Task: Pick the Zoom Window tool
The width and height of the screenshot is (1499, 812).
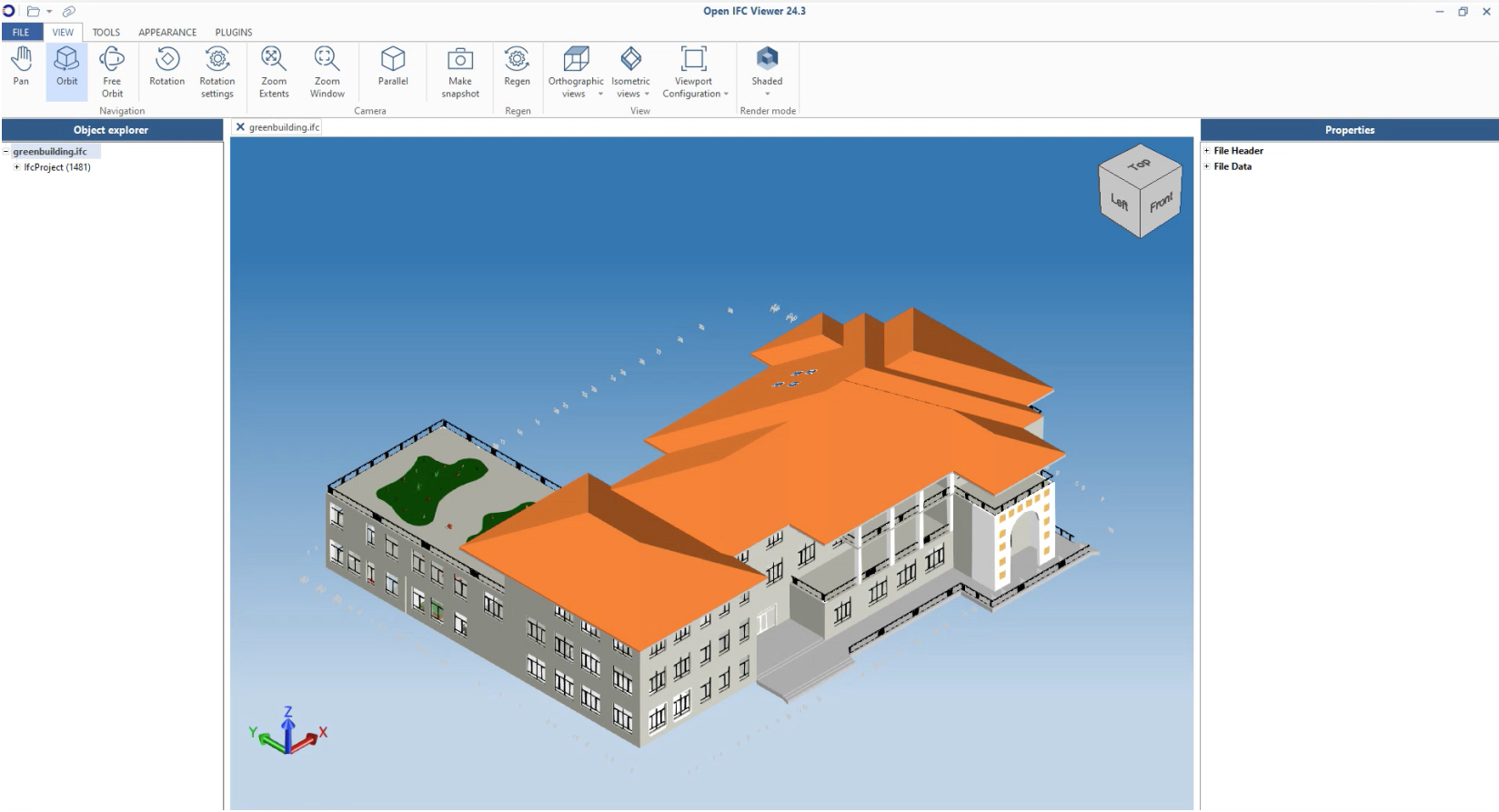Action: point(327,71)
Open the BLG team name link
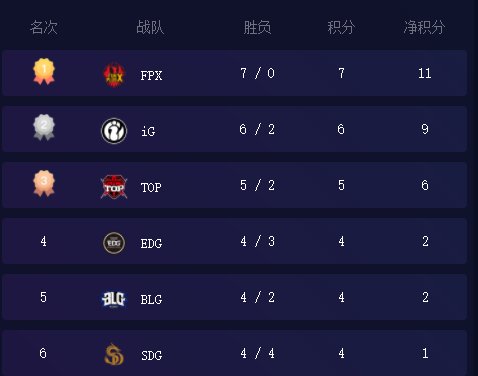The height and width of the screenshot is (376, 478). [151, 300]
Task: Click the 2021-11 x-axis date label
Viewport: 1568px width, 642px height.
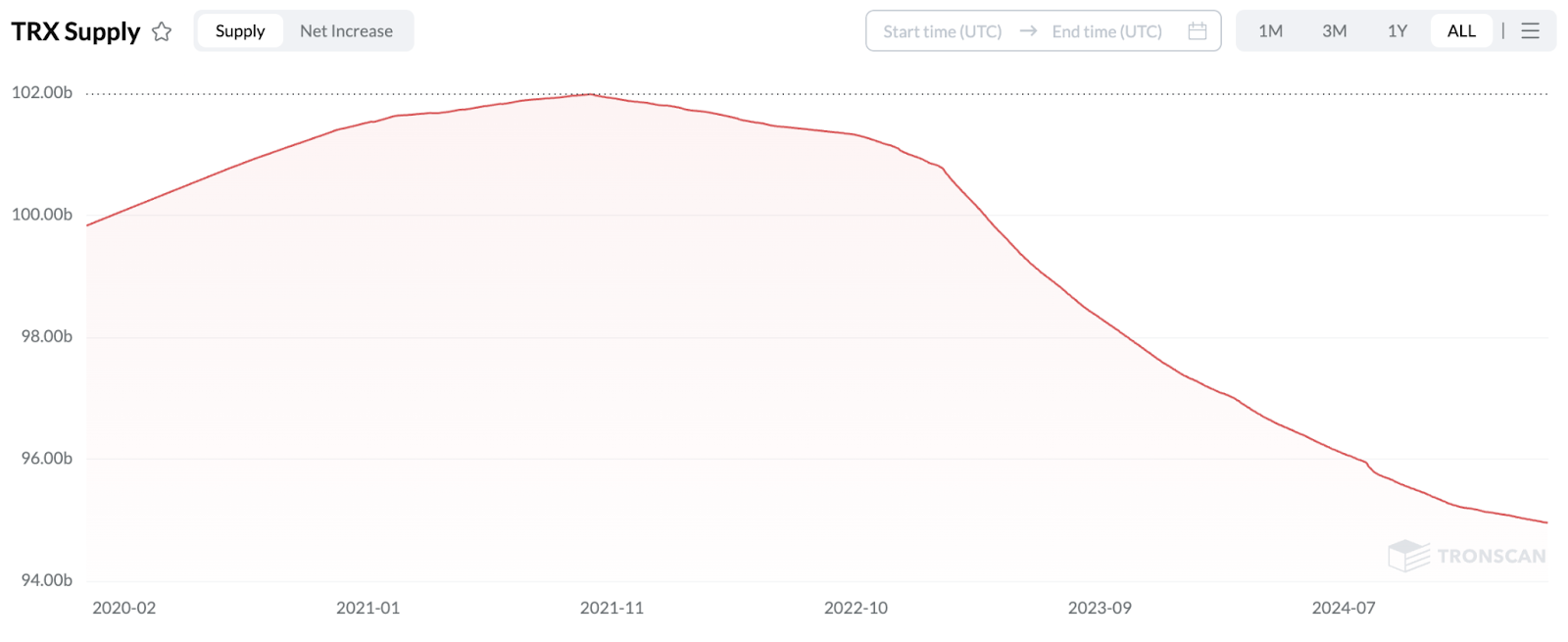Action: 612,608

|---|

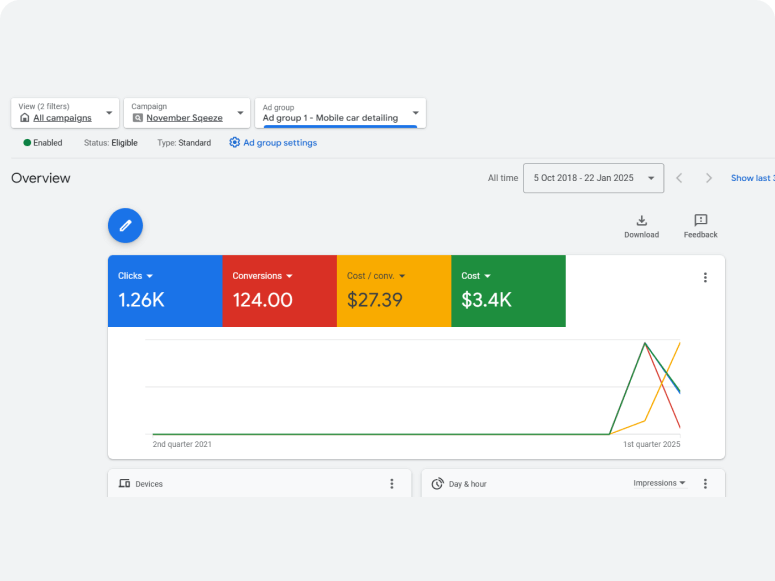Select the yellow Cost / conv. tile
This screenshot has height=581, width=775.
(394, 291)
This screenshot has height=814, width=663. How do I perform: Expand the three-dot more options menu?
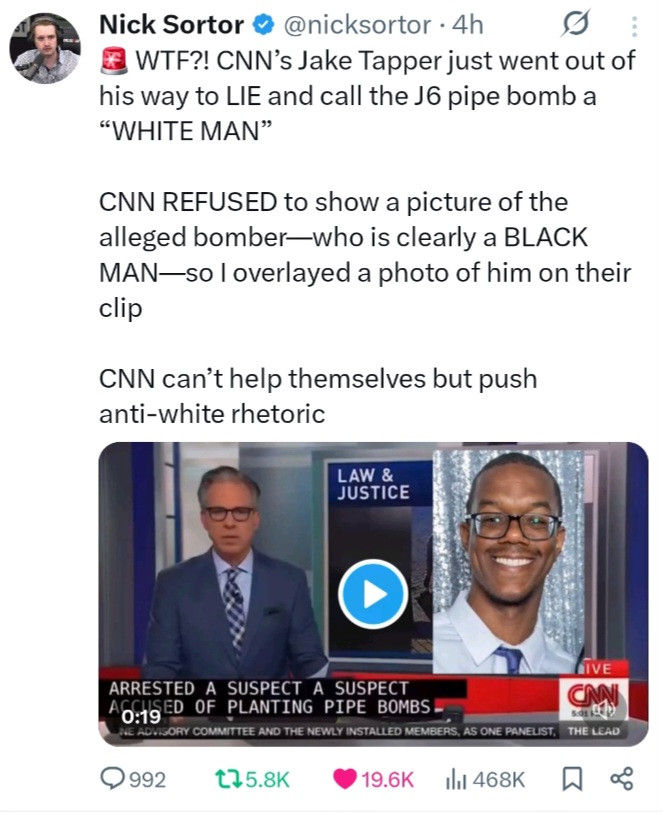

|---|

**Exercise instructions:**
Tally every line in the listing above that contains "Task", then state only the total.

**Exercise result:**
2